Though the bell was a long way off, he heard it. ‘Front door,’ he said.
‘They’re early.’ She looked at her watch. ‘Well, not much actually. I’d better get the potatoes on.’
‘I’ll let them in.’
She squeezed his arm as they separated, and Rebus made his way down
the hallway towards the front door. He straightened himself, readying the smile he’d be wearing all evening. Then he opened the door.
‘Bastard!’
Something hissed, a spray-can, and his eyes stung. He’d closed them a moment too late, but could still feel the spray dotting his face. He thought it must be Mace or something similar, and swiped blindly, trying to knock the can out of his assailant’s hand. But the feet were already on the stone steps, shuffling upwards and away. He didn’t want to open his eyes, so staggered blindly towards the bathroom, his hands feeling the hallway walls, past the bedroom door then hitting the lightswitch. He slammed the door and locked it as Patience was coming into the hall.
‘John? John, what is it?’
‘Nothing,’ he said through his teeth. ‘It’s all right.’
‘Are you sure? Who was at the door?’
‘They were looking for the upstairs neighbours.’ He was running water into the sink. He got his jacket off and plunged his head into the warm water, letting the sink fill, wiping at his face with his hands.
Patience was still waiting on the other side of the bathroom door. ‘Something’s wrong, John, what is it?’
He didn’t say anything. After a few moments, he pried open one eye, then shut it again. Shit, that stung! He swabbed again with the water, opening his eyes underwater this time. The water seemed murky to him. And when he looked at his hands, they were red and sticky.

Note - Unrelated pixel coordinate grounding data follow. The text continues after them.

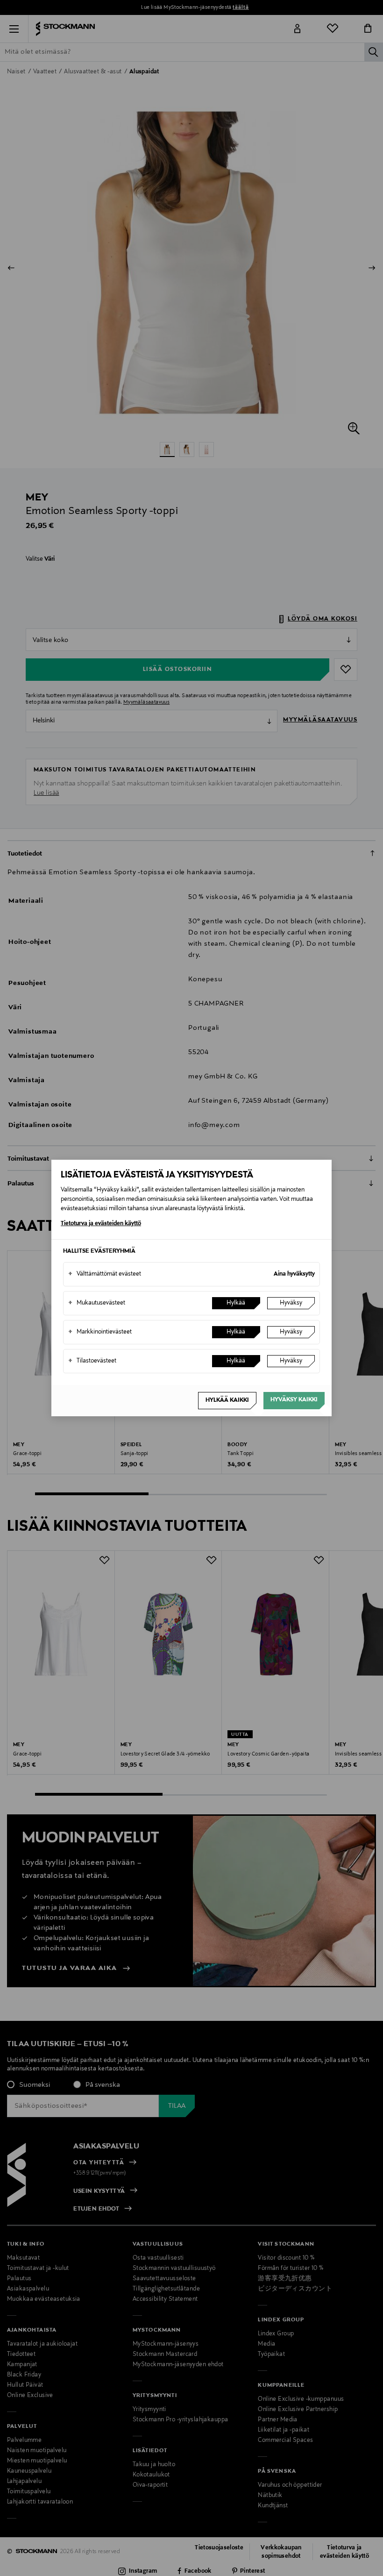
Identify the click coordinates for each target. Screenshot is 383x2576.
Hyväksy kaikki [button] (294, 1400)
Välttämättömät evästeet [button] (104, 1274)
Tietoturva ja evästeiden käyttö (101, 1223)
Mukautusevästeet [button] (96, 1303)
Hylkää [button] (236, 1303)
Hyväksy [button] (291, 1303)
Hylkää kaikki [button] (227, 1400)
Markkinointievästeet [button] (100, 1332)
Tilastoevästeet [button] (92, 1361)
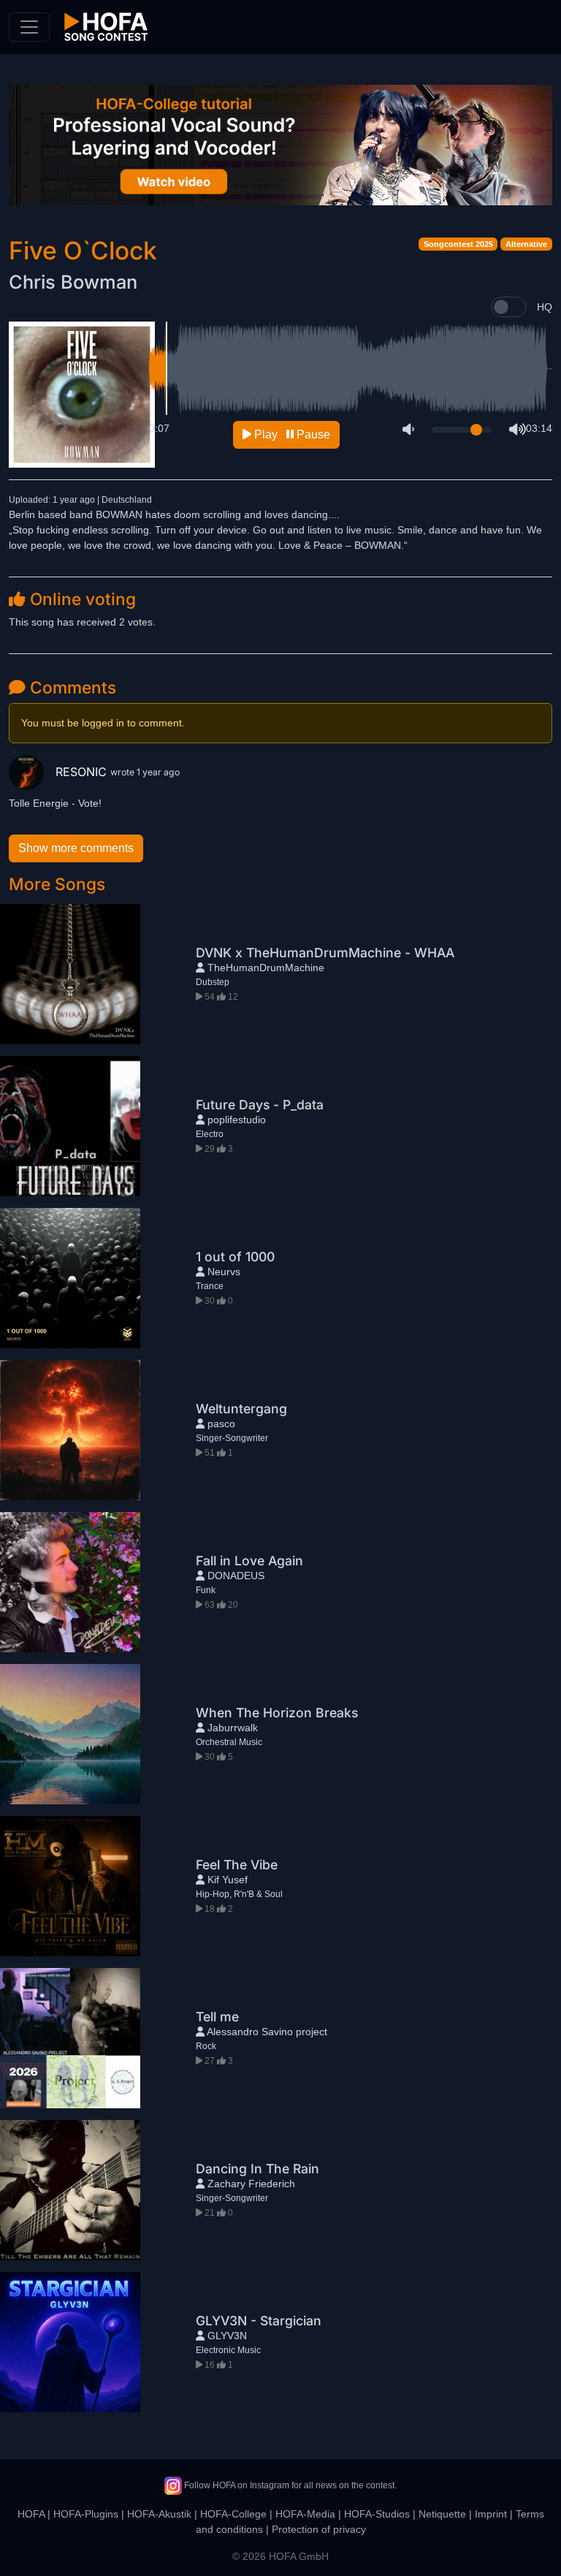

Oh Christ, he thought. He forced himself to look in the mirror above the sink. He was bright red. It wasn’t like earlier in the day when Smylie had attacked him. It was … paint. That’s what it was, red paint. From an aerosol can. Jesus Christ. He staggered out of his clothes and got into the shower, turning his face up to the spray, shampooing his hair as hard as he could, then doing it again. He scrubbed at his face and neck. Patience was at the door again, asking him what the hell he was up to. And then he heard her voice change, rising on the final syllable of a name.
The Bremners had arrived.
He got out of the shower and rubbed himself down with a towel. When he looked at himself again, he’d managed to get a lot of the colour off, but by no means all of it. Then he looked at his clothes. His jacket was dark, and didn’t show the paint too conspicuously; conspicuously enough though. As for his good shirt, it was ruined, no question about that. He unlocked the bathroom door and listened. Patience had taken the Bremners into the living room. He padded down the hall into the bedroom, noticing on the way that his hands had left red smears on the wallpaper. In the bedroom he changed quickly into chinos, yellow t-shirt and a linen jacket Patience had bought him for summer walks by the river which they never took.